* [Selected passage]:
════

Given a binary tree, find its minimum depth.
The minimum depth is the number of nodes along the shortest path from the root node down to the nearest leaf node.
Note: A leaf is a node with no children.
Examples
Input: root = [3,9,20,null,null,15,7] Output: 2
Input: root = [2,null,3,null,4,null,5,null,6] Output: 5
Constraints
The number of nodes in the tree is in the range [0, 105]. -1000 <= Node.val <= 1000
Java Solution
Recursion
/**
* Definition for a binary tree node.
* public class TreeNode {
* int val;
* TreeNode left;
* TreeNode right;
* TreeNode() {}
* TreeNode(int val) { this.val = val; }
* TreeNode(int val, TreeNode left, TreeNode right) {
* this.val = val;
* this.left = left;
* this.right = right;
* }
* }
*/
class Solution {
public int minDepth(TreeNode root) {
if(root == null) return 0;
if(root.right == null && root.left == null) return 1;
int minimumDepth = Integer.MAX_VALUE;
if(root.left != null) {
minimumDepth = Math.min(minDepth(root.left), minimumDepth);
}
if(root.right != null) {
minimumDepth = Math.min(minDepth(root.right), minimumDepth);
}
return minimumDepth + 1;
}
}
BFS Iteration
class Solution {
public int minDepth(TreeNode root) {
if(root == null) return 0;
Queue<TreeNode> queue = new ArrayDeque<>();
queue.offer(root);
int minDepth = 1;
while(!queue.isEmpty()) {
int size = queue.size();
for(int i = 0; i < size; i++) {
TreeNode current = queue.poll();
if(current != null && current.left == null && current.right == null) return minDepth;
if(current.left != null) queue.offer(current.left);
if(current.right != null) queue.offer(current.right);
}
minDepth += 1;
}
return -1;
}
}

════

* [Collected data]:
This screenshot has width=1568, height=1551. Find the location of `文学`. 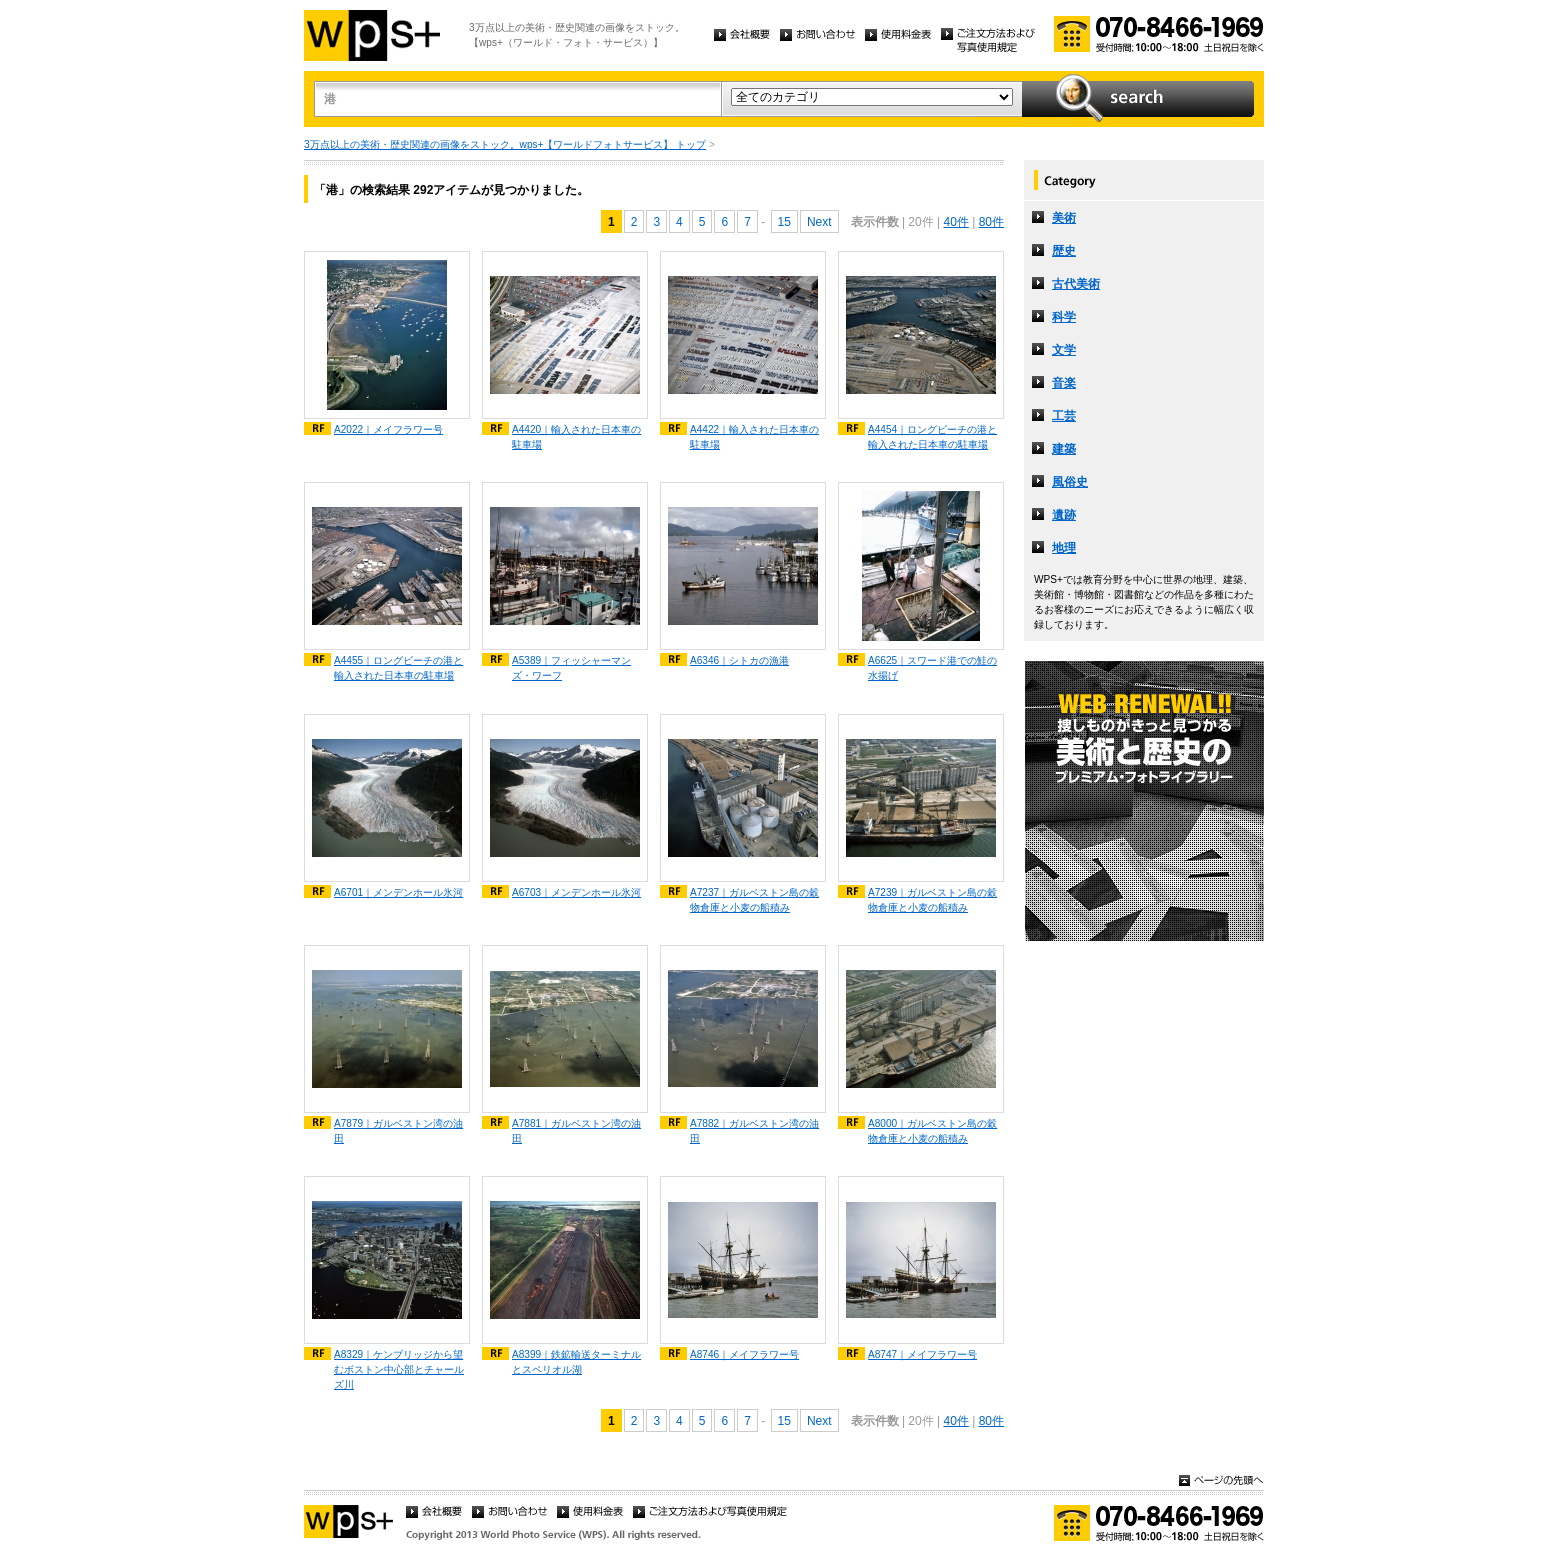

文学 is located at coordinates (1064, 350).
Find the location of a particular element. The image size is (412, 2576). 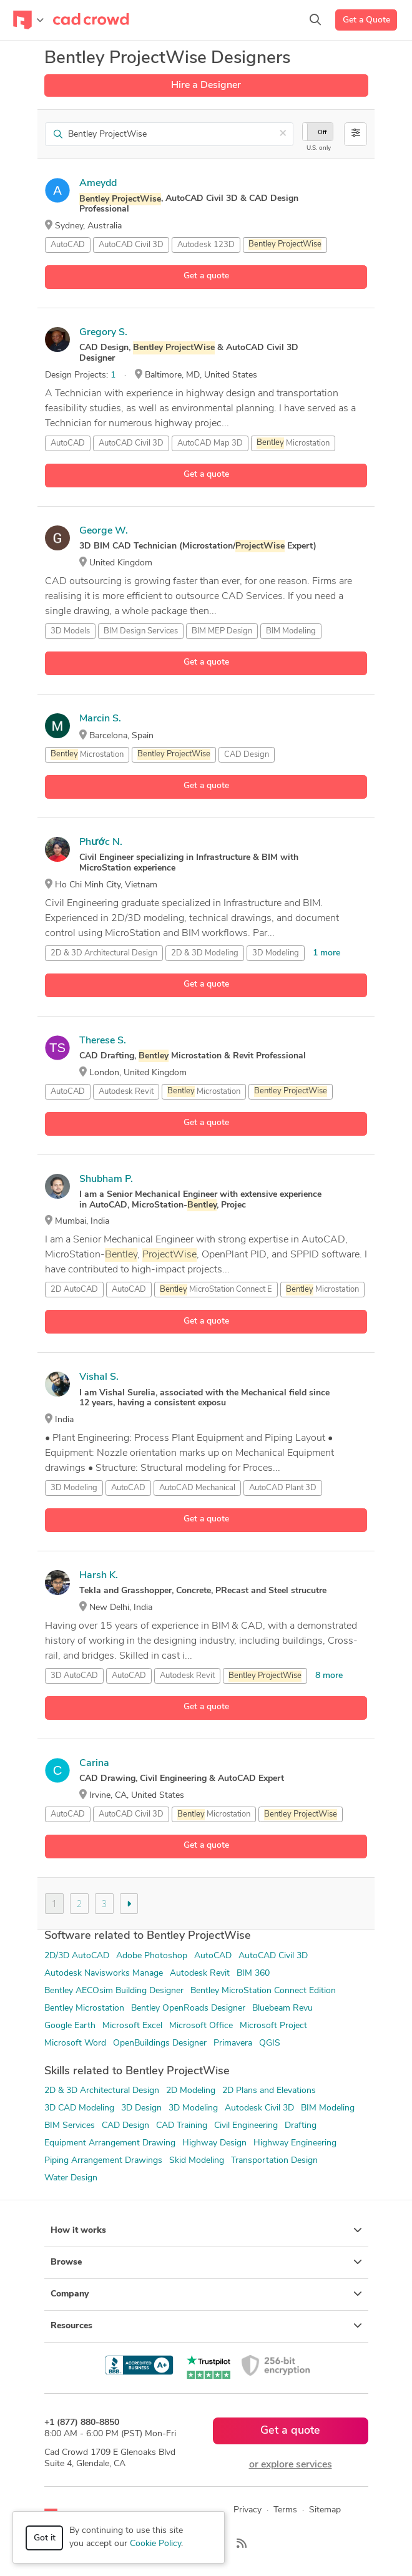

════

* [Exercise requirements]:
From the minimum-depth problem write out again, word for word, the stretch from "Given a binary" through "nearest leaf node.". The lines have nothing to do with what is asked here.

* [Task solution]:
Given a binary tree, find its minimum depth.
The minimum depth is the number of nodes along the shortest path from the root node down to the nearest leaf node.